▶ DO THIS: Copy out, character for character, the portion of the rows below that begins at their very first line and ends with the line containing "Action: coord(9,149)", including both of those lines.

• • • •

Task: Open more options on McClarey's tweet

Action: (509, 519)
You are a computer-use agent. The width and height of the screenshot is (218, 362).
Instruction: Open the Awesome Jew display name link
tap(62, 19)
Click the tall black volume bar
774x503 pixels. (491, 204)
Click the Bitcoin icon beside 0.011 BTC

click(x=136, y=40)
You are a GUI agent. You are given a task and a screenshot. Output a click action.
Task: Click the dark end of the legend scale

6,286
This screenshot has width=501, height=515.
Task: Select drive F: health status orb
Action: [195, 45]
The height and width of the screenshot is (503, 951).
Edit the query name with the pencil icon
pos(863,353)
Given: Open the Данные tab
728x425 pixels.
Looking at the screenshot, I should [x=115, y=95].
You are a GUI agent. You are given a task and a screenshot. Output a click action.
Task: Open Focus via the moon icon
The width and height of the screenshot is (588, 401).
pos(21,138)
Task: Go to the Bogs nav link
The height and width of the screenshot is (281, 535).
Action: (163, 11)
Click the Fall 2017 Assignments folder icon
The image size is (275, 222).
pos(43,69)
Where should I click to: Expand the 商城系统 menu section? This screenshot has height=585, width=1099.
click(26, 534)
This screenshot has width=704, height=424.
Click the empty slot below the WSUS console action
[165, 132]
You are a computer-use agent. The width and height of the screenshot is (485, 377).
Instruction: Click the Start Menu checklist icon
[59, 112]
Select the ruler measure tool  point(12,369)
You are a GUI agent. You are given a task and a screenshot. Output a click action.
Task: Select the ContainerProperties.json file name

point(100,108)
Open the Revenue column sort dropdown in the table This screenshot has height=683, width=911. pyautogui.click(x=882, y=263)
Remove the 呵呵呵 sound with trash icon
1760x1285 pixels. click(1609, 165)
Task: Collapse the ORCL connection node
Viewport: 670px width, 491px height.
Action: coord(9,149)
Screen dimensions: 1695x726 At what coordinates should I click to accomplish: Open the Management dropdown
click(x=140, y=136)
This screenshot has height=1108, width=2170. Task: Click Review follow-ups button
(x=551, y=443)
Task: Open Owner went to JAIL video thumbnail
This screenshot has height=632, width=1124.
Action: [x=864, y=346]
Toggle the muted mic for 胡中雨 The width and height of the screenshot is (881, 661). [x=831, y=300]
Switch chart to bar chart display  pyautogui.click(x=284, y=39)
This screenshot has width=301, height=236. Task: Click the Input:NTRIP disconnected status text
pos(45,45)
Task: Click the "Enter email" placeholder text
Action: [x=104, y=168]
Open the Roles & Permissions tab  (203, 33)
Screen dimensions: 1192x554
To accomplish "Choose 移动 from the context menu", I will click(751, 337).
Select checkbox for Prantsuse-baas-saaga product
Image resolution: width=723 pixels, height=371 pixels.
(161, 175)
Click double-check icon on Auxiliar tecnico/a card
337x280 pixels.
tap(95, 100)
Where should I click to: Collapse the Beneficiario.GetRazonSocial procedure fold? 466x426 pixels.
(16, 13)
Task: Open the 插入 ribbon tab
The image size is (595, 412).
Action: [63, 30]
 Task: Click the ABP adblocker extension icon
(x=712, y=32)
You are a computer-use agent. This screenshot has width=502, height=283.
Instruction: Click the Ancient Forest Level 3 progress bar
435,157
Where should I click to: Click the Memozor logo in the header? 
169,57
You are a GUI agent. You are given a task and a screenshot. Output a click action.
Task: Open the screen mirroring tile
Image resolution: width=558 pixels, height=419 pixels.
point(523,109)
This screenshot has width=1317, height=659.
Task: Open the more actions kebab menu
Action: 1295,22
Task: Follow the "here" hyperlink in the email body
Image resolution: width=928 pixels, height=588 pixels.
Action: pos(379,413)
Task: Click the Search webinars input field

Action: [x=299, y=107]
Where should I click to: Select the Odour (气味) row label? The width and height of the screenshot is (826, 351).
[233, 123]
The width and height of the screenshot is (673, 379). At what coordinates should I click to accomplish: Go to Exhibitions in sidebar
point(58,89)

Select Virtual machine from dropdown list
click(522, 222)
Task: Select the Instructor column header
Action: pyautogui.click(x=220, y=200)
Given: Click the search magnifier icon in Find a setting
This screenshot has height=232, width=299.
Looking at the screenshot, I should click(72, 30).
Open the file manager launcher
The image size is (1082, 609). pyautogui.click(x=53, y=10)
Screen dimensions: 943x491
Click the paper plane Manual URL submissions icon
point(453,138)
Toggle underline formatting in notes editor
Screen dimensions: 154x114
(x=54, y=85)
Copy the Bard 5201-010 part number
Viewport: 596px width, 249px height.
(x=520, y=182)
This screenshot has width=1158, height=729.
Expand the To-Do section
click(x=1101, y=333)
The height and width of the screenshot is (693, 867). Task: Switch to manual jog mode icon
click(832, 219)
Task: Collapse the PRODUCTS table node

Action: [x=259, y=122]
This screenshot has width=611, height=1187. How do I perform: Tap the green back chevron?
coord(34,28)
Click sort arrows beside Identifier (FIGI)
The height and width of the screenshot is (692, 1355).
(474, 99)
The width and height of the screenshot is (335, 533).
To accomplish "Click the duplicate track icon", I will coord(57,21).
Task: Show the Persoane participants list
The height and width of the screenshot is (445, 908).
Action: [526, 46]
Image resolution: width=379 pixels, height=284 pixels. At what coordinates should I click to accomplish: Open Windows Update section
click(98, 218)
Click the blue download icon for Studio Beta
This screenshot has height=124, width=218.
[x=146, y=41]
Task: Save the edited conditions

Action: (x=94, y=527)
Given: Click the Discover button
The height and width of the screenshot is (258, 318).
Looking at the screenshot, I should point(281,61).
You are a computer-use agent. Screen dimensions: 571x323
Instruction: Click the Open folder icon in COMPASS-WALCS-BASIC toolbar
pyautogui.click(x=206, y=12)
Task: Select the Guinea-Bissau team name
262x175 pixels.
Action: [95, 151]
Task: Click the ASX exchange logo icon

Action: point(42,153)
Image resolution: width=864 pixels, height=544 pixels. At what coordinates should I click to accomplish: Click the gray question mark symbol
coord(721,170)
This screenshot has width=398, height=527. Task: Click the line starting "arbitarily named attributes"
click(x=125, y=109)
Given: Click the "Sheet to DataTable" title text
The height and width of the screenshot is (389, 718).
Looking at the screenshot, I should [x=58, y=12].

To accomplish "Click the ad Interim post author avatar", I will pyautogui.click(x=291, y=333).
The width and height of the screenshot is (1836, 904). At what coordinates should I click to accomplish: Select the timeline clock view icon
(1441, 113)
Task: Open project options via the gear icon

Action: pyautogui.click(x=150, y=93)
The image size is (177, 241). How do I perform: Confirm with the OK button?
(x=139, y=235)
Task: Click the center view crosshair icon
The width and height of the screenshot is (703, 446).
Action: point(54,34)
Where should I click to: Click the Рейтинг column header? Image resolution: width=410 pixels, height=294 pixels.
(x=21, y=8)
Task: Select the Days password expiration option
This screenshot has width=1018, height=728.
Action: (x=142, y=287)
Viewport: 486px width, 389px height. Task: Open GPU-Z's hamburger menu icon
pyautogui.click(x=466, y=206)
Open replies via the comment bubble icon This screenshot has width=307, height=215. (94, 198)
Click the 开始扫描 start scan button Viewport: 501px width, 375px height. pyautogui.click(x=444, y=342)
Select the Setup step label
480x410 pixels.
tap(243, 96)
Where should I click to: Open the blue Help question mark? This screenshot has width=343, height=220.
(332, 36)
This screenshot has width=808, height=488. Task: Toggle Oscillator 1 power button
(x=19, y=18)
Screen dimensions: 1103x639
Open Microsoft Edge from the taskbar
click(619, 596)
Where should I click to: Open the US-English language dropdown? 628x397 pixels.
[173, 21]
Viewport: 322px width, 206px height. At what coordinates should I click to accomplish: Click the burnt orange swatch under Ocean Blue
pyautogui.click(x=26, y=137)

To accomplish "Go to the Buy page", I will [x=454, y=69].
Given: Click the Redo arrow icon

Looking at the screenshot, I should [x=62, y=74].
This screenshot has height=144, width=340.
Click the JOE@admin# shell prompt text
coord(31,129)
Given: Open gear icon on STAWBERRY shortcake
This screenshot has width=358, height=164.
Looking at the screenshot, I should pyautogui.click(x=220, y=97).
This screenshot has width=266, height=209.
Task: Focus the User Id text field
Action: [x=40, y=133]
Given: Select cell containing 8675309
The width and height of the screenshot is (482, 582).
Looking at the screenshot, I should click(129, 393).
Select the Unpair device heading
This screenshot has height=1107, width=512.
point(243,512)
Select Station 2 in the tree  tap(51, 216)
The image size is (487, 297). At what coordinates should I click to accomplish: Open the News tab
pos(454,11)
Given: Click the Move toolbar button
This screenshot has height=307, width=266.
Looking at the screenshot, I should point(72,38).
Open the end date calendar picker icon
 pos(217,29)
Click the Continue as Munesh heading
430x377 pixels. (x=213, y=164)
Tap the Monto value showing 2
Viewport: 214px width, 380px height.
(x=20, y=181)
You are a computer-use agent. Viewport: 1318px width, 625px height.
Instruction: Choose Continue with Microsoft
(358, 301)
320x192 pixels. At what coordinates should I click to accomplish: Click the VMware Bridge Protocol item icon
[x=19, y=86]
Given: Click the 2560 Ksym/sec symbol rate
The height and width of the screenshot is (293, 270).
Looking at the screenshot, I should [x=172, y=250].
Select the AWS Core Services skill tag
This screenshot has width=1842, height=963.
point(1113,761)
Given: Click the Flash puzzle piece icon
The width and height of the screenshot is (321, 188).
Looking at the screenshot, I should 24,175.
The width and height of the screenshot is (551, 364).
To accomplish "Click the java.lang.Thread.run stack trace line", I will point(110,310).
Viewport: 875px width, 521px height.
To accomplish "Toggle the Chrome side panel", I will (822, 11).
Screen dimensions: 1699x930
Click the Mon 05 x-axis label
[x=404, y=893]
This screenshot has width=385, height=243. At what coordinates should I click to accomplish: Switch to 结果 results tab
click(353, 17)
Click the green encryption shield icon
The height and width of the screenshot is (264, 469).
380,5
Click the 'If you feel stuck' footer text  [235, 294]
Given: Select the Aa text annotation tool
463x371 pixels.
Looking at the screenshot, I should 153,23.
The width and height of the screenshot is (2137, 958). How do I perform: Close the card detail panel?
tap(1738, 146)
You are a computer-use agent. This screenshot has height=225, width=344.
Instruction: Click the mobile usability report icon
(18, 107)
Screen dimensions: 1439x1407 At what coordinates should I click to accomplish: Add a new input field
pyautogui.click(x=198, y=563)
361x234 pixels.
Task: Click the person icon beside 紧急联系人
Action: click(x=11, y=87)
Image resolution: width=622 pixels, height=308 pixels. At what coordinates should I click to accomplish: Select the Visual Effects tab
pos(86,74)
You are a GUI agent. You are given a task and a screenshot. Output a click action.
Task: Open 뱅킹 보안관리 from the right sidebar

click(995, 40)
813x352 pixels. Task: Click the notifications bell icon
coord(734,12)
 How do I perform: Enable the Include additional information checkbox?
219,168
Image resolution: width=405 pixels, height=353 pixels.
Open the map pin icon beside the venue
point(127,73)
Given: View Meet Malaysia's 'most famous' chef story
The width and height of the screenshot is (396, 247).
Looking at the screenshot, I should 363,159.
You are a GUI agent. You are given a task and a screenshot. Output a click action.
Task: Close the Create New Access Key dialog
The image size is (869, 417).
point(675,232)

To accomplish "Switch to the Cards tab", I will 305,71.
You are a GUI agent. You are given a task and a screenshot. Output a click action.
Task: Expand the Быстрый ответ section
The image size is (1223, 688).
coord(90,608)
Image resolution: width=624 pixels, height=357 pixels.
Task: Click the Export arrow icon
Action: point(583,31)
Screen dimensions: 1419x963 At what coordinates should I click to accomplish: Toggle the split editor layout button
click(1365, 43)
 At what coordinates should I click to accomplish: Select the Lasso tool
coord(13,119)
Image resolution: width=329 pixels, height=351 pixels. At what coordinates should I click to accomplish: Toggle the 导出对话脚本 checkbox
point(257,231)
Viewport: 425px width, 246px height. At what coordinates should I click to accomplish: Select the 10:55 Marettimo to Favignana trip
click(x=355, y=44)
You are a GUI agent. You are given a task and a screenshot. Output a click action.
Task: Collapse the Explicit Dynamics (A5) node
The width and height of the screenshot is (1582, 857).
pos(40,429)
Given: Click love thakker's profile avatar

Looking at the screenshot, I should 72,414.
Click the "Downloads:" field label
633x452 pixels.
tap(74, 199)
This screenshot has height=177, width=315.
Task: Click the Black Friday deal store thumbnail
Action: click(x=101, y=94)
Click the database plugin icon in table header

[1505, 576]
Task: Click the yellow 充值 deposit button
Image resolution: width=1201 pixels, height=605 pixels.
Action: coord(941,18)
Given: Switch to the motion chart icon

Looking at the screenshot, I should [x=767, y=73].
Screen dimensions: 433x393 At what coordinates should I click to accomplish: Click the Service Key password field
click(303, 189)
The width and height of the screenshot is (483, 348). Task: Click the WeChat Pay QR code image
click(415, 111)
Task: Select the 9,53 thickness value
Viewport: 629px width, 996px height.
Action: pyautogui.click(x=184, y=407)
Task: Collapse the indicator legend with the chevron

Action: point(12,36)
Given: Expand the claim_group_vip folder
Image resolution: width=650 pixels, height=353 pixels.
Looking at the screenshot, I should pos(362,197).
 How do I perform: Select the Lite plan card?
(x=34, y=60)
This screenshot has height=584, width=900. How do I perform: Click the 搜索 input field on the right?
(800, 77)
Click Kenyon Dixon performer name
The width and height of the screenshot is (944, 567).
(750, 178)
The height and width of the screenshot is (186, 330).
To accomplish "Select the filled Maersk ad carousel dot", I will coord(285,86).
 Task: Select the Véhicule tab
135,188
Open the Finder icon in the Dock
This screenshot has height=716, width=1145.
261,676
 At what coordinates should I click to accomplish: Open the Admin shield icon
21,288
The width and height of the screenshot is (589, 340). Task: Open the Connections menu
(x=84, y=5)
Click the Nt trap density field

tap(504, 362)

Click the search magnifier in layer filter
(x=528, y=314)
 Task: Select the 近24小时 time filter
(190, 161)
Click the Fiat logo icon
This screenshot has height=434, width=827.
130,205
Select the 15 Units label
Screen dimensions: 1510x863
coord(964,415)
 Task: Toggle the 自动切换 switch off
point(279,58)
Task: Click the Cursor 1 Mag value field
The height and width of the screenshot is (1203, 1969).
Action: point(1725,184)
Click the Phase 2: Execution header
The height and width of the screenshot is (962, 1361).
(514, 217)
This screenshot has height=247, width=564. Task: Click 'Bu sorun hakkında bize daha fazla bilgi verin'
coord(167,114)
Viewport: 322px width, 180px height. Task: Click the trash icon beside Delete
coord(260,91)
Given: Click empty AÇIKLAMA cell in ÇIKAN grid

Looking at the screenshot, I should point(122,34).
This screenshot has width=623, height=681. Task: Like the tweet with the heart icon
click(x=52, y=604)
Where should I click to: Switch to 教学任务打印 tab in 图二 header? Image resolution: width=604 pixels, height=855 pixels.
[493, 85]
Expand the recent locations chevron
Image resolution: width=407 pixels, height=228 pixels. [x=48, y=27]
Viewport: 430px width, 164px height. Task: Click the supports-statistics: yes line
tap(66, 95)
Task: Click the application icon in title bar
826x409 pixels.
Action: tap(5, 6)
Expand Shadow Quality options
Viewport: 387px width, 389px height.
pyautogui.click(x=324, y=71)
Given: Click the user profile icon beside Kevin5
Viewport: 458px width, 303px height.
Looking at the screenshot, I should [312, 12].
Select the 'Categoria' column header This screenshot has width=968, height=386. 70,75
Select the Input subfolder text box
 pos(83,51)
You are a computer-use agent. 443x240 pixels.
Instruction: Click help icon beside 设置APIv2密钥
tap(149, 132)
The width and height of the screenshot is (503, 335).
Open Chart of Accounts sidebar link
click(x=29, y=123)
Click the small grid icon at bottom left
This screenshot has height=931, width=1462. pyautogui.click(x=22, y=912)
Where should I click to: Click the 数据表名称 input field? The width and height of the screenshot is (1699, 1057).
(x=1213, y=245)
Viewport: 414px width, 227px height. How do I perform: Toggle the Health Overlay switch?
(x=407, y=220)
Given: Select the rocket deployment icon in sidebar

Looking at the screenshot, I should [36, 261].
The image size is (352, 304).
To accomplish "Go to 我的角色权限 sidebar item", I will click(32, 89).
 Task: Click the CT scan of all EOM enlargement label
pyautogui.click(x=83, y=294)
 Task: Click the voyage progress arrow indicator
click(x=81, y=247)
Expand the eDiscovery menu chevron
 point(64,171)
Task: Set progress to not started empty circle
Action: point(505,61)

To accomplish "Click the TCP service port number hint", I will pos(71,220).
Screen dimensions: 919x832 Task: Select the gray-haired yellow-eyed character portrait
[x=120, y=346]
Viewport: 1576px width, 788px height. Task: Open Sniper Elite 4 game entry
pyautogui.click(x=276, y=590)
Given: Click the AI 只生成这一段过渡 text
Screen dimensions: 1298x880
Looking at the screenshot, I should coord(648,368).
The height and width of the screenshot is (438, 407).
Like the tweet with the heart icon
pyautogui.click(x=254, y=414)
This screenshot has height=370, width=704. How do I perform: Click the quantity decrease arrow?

• • • •

▶ SOLUTION FOR THIS EXERCISE:
Task: Open more options on McClarey's tweet

Action: (509, 519)
You are a computer-use agent. The width and height of the screenshot is (218, 362).
Instruction: Open the Awesome Jew display name link
tap(62, 19)
Click the tall black volume bar
774x503 pixels. (491, 204)
Click the Bitcoin icon beside 0.011 BTC

click(x=136, y=40)
You are a GUI agent. You are given a task and a screenshot. Output a click action.
Task: Click the dark end of the legend scale

6,286
This screenshot has width=501, height=515.
Task: Select drive F: health status orb
Action: [195, 45]
The height and width of the screenshot is (503, 951).
Edit the query name with the pencil icon
pos(863,353)
Given: Open the Данные tab
728x425 pixels.
Looking at the screenshot, I should [x=115, y=95].
You are a GUI agent. You are given a task and a screenshot. Output a click action.
Task: Open Focus via the moon icon
The width and height of the screenshot is (588, 401).
pos(21,138)
Task: Go to the Bogs nav link
The height and width of the screenshot is (281, 535).
Action: (163, 11)
Click the Fall 2017 Assignments folder icon
The image size is (275, 222).
pos(43,69)
Where should I click to: Expand the 商城系统 menu section? This screenshot has height=585, width=1099.
click(26, 534)
This screenshot has width=704, height=424.
Click the empty slot below the WSUS console action
[165, 132]
You are a computer-use agent. The width and height of the screenshot is (485, 377).
Instruction: Click the Start Menu checklist icon
[59, 112]
Select the ruler measure tool  point(12,369)
You are a GUI agent. You are given a task and a screenshot. Output a click action.
Task: Select the ContainerProperties.json file name

point(100,108)
Open the Revenue column sort dropdown in the table This screenshot has height=683, width=911. pyautogui.click(x=882, y=263)
Remove the 呵呵呵 sound with trash icon
1760x1285 pixels. click(1609, 165)
Task: Collapse the ORCL connection node
Viewport: 670px width, 491px height.
Action: coord(9,149)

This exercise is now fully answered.